Heat iron frying pan.
Add enough cooking oil to coat bottom of pan (optional: plus tsp sesame seed oil).
Lower heat as coating will easily burn. Place veggie burgers in pan. Fry for about 8 - 10 minutes on each side or until golden brown.

Serving Suggestions: Serve on buttered grilled whole wheat bulkie rolls with tomato, avocado and red onion slices, red leaf lettuce, dill pickles, sautéed mushroom and green olives.

Serve with green salad.
Other condiments: Tahini sauce; brown mustard and piccalilli OR homemade sauce consisting of half C mayonnaise, half C sour cream (lite or regular) with 1 TLBS garlic powder stirred in. Refrigerate for several hours. Spread on veggie burger.

FOODNOTES: The best Veggie Burger I've ever eaten was in a small Manhattan restaurant. I met an old friend there thirty-something years since we had last seen each other - wonderful reunion. He order a steak on a roll, while I took a chance with the Veggie Burger. This is where I discovered how delicious a veggie burger could be mixed with nutty grains, fresh vegetables and whole edamame bulging out of the sides.

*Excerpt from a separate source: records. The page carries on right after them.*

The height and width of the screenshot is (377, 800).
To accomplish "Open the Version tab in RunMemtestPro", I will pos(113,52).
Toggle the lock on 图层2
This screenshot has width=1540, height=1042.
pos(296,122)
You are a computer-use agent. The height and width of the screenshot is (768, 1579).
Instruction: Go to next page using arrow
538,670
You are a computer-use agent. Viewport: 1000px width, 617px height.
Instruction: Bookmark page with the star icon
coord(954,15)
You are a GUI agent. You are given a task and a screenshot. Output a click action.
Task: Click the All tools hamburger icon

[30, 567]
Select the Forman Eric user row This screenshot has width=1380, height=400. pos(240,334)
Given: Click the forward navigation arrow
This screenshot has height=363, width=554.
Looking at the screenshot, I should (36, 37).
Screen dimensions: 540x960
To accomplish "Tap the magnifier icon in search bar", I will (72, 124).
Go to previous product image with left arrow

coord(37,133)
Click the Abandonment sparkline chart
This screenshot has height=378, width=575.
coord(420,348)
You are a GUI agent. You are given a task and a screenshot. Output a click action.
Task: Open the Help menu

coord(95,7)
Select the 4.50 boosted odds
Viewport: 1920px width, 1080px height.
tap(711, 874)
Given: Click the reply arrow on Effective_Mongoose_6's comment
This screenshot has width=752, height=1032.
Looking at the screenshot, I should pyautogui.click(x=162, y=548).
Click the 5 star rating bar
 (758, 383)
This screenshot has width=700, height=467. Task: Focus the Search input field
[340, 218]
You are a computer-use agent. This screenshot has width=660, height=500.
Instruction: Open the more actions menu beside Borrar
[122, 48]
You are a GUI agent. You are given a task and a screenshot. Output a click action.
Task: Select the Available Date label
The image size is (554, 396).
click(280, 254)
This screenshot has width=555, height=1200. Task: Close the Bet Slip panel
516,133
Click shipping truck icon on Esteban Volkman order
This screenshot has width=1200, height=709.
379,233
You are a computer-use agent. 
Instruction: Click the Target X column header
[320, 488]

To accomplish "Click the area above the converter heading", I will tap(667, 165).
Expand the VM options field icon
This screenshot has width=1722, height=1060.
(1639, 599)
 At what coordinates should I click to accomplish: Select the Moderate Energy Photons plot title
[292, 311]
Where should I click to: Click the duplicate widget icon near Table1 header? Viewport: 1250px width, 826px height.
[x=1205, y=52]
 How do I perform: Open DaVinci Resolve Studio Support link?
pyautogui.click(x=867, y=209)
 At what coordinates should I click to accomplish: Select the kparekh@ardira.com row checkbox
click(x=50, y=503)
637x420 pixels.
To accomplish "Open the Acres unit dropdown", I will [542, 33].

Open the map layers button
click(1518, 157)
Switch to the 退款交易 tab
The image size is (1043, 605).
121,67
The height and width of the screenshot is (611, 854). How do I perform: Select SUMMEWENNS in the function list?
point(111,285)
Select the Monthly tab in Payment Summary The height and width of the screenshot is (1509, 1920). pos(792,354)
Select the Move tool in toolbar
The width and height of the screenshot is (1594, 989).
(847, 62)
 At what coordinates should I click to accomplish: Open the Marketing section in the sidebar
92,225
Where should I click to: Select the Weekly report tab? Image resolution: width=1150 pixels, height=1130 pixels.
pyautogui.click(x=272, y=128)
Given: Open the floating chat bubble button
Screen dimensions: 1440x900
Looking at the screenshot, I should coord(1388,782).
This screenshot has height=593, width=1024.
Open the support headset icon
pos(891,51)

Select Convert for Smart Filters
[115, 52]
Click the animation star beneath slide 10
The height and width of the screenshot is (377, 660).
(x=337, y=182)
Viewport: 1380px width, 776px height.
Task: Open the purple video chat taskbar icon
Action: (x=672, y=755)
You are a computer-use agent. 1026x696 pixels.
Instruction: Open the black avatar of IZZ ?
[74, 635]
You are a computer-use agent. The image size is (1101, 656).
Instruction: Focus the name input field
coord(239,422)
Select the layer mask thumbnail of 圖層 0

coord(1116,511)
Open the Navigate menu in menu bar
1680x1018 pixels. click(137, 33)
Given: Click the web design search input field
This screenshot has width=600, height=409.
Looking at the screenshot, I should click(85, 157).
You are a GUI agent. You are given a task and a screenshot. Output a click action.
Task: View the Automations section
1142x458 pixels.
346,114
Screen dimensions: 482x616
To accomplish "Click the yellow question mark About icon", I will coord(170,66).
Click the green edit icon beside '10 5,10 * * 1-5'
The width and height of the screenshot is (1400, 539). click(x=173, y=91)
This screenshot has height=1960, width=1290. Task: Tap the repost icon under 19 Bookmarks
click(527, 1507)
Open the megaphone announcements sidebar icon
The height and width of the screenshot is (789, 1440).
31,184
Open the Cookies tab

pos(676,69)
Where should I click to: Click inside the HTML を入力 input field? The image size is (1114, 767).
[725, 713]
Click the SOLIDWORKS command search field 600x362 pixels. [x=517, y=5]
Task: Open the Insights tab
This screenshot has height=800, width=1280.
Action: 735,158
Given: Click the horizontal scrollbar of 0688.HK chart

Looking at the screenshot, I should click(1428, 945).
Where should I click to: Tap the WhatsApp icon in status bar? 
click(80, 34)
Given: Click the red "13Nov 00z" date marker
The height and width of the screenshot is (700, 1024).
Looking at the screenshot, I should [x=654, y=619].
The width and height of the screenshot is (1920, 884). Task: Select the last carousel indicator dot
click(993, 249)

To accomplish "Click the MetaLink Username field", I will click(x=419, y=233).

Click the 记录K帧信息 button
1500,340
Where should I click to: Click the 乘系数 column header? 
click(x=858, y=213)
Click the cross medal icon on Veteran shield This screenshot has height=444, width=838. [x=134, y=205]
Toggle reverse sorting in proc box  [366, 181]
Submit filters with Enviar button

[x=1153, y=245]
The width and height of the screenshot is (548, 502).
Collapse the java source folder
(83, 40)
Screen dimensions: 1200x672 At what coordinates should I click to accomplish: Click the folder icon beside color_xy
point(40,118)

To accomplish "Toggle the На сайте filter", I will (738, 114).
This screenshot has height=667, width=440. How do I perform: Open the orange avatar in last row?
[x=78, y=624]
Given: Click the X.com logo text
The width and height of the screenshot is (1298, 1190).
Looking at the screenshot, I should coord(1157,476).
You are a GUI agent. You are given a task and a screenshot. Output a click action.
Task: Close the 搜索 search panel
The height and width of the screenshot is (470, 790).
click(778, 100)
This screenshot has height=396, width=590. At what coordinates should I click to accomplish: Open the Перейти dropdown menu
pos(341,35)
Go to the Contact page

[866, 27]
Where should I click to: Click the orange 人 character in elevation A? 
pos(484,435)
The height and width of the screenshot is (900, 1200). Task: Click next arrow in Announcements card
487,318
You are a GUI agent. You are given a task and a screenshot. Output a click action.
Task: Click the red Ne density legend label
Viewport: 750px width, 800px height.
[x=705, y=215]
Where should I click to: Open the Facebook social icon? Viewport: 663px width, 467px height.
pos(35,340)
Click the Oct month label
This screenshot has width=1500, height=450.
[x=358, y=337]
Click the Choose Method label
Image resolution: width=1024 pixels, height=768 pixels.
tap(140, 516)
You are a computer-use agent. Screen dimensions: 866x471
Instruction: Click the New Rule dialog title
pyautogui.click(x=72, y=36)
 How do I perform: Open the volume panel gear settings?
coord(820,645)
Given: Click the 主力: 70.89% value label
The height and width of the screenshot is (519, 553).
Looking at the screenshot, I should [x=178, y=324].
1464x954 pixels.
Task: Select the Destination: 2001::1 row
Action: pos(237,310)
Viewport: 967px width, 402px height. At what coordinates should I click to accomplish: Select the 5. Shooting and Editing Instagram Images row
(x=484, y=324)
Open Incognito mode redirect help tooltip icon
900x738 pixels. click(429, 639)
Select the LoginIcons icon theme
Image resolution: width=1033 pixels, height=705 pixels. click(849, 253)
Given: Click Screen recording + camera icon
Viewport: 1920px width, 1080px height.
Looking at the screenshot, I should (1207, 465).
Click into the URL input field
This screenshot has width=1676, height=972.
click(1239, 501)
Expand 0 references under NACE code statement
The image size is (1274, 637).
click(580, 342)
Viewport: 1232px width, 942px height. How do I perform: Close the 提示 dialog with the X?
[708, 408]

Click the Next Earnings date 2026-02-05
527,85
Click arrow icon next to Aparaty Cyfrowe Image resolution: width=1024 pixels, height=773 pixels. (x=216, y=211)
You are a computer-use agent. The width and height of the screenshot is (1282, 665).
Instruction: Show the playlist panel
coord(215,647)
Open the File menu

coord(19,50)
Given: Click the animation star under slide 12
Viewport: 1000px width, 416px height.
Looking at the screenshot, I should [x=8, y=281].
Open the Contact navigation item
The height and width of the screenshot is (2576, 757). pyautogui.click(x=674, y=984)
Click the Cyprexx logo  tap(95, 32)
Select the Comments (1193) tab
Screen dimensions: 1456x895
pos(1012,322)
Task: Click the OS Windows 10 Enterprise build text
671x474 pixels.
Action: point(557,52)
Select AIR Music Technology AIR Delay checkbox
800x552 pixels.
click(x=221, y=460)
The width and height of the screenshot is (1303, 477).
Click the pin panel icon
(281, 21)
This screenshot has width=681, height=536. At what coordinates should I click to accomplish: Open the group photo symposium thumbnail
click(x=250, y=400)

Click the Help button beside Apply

The above recipe, committed to paper, is my tribute to the happy memories I have of my friend Peter, a lifetime ago, and to the fact that I love NY! This recipe; the results of my impression of the veggie burger, came out even better than what I remembered eating in that little restaurant.

The nice part is that this can make this with some very basic ingredients, adding more or less grains and seeds to it as or it can be made with just the tofu and beans. It is delicious made just with the black beans.

I began adding new and interesting grains to my pantry as I learned how to use them in vegetarian cooking. I learned that the important thing is to feel physically satisfied with what I eat and to gain a connection with mother earth when I prepare foods, by using grains like teff that are quite delicious, versatile, and a major food source in Africa.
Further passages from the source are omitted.